Are these changes tested?

Yes

Are there any user-facing changes?

User can create Bloom Filter in parquet with C++ api

Closes: [C++][Parquet] Allow writing BloomFilter for specific column #34785
GitHub Issue: [C++][Parquet] Allow writing BloomFilter for specific column #34785

mapleFU · 2023-08-26T14:28:40Z

This is port of #35691 . I'm busy previous days and now I've time on it now.

The previous comment are solved. cc @pitrou @wgtmac @emkornfield

cpp/src/parquet/bloom_filter.h

cpp/src/parquet/bloom_filter_parquet_test.cc

cpp/src/parquet/column_writer.cc

cpp/src/parquet/bloom_filter_parquet_test.cc

cpp/src/parquet/metadata.h

cpp/src/parquet/file_writer.cc

wgtmac

Thanks for adding this! I just did an initial review except the test.

cpp/src/parquet/bloom_filter.h

cpp/src/parquet/properties.h

cpp/src/parquet/CMakeLists.txt

cpp/src/parquet/bloom_filter_builder.cc

cpp/src/parquet/arrow/arrow_reader_writer_test.cc

cpp/src/parquet/bloom_filter.h

cpp/src/parquet/bloom_filter_builder.h

cpp/src/parquet/bloom_filter_builder.cc

huberylee · 2024-07-02T13:21:41Z

@mapleFU Hi, is there a planned merge time for this?

alippai · 2024-07-02T14:10:28Z

I believe this missed the feature freeze deadline and won’t be included in 17.0.0, likely it’ll be part of 18.0.0. @raulcd will know better.

Since this is the largest PR the past months, years, it’s understandable it’s not rushed out the door.

mapleFU · 2024-07-02T14:15:04Z

I'm quite busy these few days but I promise I would try my best to check this in this month
This would not be in 17.0.0 release

raulcd · 2024-07-02T14:43:29Z

The feature freeze was yesterday. This will not make it in time for 17.0.0

mapleFU · 2024-07-03T15:51:07Z

@emkornfield I've try to resolve the comment
For bloom filter quality, this patch I think just static config should be a start point, I've create an issue for that: #43138

mapleFU · 2024-07-11T16:16:00Z

@pitrou @wgtmac This patch is ready for review, would you mind also take a look?

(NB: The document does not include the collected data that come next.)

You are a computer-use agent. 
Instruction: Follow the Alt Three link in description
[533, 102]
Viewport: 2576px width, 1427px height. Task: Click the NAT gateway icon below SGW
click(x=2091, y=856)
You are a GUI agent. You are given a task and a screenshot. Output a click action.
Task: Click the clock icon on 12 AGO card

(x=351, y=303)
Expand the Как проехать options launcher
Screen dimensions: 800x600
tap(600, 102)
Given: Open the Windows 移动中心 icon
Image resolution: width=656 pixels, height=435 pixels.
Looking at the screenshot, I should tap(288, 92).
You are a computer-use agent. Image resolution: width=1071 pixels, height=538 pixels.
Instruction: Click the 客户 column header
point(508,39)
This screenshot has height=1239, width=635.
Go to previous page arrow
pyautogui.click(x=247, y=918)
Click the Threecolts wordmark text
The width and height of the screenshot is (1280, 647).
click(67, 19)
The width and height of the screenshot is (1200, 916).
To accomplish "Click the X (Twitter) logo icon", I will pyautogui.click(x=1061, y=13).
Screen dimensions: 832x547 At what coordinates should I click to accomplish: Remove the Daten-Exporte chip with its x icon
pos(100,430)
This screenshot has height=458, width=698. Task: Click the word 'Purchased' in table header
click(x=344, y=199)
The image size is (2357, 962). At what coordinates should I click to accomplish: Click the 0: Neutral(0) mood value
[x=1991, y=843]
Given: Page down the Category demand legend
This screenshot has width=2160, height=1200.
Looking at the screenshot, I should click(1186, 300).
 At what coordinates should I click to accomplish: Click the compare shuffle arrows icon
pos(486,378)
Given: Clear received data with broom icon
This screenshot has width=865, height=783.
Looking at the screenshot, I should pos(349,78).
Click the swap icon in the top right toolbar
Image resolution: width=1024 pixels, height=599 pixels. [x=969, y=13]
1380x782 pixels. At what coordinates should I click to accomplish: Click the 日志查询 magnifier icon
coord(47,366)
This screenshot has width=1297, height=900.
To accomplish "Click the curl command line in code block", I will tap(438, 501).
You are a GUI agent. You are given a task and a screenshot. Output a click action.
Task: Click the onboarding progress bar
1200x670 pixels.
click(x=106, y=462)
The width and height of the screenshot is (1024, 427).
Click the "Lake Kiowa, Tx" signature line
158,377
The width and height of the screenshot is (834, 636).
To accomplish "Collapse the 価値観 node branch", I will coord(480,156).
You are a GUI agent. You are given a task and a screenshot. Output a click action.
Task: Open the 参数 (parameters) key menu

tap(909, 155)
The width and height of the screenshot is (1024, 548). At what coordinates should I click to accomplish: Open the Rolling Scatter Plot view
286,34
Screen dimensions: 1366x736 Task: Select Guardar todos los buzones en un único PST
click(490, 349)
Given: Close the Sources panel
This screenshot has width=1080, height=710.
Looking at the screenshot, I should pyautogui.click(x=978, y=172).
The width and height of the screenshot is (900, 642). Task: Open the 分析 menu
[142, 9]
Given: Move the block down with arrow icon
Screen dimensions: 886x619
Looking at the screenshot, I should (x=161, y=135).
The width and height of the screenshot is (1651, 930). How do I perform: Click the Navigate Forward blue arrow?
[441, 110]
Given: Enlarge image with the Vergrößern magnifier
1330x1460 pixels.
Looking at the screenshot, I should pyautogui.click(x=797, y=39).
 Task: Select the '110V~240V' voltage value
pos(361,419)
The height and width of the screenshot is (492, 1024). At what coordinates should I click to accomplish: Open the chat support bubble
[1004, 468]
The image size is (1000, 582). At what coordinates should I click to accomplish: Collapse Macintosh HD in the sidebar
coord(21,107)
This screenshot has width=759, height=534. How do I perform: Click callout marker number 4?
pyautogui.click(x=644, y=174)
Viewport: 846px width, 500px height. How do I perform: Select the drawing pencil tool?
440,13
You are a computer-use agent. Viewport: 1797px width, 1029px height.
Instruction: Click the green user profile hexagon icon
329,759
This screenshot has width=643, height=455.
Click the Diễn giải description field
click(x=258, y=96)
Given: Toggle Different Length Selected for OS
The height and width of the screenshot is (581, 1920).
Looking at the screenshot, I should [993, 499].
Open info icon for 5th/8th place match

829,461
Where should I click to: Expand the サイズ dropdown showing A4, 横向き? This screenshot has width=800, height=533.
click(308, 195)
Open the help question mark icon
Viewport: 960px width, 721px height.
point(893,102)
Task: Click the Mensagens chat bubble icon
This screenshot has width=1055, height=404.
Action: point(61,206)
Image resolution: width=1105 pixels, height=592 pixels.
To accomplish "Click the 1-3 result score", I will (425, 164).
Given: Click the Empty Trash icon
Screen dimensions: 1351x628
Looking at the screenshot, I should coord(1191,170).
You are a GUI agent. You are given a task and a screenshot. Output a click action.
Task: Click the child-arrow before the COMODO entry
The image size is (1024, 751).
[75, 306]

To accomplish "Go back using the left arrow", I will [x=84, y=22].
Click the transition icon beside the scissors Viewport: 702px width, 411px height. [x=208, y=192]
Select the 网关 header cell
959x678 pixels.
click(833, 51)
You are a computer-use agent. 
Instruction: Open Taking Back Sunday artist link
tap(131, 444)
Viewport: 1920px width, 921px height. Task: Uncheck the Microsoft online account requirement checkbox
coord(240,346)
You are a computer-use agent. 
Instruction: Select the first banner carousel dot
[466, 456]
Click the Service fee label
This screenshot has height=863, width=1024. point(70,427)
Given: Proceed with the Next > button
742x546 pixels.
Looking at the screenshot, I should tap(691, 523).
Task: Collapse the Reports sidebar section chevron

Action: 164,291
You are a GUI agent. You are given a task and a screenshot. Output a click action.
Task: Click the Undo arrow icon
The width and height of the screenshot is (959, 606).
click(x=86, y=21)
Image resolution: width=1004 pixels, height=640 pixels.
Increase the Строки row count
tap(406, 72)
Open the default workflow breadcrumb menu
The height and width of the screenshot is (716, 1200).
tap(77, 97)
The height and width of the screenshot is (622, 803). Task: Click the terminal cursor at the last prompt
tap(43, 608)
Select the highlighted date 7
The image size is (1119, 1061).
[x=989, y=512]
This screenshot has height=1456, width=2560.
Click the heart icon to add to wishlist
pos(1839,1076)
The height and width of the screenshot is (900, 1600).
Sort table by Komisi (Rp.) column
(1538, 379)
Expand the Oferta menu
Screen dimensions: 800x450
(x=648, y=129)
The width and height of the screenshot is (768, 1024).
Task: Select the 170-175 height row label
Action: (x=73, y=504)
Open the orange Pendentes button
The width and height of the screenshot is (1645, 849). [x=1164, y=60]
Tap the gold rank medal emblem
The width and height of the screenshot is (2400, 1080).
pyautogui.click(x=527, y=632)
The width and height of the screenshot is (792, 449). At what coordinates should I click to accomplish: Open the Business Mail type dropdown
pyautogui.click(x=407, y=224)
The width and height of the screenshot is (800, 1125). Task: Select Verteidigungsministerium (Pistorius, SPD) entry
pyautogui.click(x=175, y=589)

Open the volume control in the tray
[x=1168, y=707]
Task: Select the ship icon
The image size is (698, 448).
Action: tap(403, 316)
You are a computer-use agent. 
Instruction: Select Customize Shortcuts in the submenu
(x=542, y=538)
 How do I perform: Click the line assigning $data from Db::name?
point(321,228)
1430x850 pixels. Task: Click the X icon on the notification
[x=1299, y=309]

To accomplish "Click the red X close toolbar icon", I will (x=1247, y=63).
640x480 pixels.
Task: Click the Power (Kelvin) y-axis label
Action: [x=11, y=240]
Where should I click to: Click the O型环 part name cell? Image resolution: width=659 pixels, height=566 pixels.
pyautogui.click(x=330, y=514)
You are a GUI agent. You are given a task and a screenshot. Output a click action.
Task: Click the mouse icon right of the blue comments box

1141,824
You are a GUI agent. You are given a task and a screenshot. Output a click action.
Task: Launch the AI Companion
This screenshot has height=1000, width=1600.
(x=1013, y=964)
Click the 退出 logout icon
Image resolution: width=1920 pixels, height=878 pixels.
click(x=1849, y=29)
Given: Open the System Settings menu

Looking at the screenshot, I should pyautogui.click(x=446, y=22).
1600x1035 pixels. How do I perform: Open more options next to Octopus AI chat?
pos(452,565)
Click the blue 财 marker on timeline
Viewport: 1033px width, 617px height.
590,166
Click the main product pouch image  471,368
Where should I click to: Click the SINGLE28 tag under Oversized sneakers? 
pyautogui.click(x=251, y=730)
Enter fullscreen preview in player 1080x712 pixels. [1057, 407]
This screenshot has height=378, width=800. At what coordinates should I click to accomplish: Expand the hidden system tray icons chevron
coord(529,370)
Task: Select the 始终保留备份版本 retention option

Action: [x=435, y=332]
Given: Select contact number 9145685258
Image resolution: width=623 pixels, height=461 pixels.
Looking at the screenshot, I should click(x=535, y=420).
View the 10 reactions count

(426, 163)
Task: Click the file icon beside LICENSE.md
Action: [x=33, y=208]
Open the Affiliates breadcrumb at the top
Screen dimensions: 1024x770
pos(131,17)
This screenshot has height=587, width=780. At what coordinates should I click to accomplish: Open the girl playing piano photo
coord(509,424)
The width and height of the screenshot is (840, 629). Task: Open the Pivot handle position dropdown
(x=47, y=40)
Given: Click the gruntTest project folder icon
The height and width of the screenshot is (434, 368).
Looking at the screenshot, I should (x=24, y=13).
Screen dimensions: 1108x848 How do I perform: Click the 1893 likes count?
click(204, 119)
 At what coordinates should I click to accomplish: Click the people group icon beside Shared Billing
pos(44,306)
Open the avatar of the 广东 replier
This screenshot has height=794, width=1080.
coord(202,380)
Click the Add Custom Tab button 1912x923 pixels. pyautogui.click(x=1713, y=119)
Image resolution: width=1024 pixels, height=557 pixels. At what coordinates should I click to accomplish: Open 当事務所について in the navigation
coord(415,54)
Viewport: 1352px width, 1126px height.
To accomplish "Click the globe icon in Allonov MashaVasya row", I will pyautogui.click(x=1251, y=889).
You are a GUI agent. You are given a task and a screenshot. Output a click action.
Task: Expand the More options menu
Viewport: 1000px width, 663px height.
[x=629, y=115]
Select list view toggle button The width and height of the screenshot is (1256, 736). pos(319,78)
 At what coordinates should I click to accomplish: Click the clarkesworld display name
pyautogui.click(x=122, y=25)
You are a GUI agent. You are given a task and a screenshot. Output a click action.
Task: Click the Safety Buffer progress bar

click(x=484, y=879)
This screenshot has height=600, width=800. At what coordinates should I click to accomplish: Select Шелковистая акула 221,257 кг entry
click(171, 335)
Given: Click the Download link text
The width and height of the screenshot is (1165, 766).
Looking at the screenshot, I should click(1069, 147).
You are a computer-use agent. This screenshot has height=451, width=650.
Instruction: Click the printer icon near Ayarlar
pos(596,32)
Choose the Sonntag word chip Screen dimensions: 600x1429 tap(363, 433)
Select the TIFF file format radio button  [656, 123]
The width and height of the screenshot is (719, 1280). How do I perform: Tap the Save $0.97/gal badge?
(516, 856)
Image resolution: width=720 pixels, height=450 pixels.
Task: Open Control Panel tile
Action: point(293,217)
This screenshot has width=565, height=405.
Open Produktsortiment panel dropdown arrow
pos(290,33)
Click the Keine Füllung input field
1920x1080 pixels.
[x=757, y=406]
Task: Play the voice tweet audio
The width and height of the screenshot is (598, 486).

cpp/src/parquet/arrow/arrow_reader_writer_test.cc

wgtmac · 2024-07-12T16:10:43Z

cpp/src/parquet/arrow/arrow_reader_writer_test.cc

+        [6,     "f"]
+  ])"};
+  auto table = ::arrow::TableFromJSON(schema, contents);
+  auto non_dict_table = ::arrow::TableFromJSON(origin_schema, contents);


What about these:
table -> dict_encoded_table/table_with_dict
non_dict_table -> table

wgtmac · 2024-07-12T16:12:24Z

cpp/src/parquet/bloom_filter.h

+  /// Compute hash for ByteArray value by using its plain encoding result.
+  ///
+  /// @param value the value to hash.
+  uint64_t Hash(const ByteArray& value) const { return Hash(&value); }


It seems they are better to be relocated to below line 107.

wgtmac · 2024-07-12T16:16:29Z

cpp/src/parquet/bloom_filter_builder.cc

+  if (iter == row_group_bloom_filter.end()) {
+    auto block_split_bloom_filter =
+        std::make_unique<BlockSplitBloomFilter>(properties_->memory_pool());
+    block_split_bloom_filter->Init(BlockSplitBloomFilter::OptimalNumOfBytes(


I have reviewed that PR and it could be a followup change. Writer implementation has the freedom to try smart things.

FYI, parquet-java also discards the bloom filter if dictionary encoding is applied to all data pages, though I don't think we should do the same thing.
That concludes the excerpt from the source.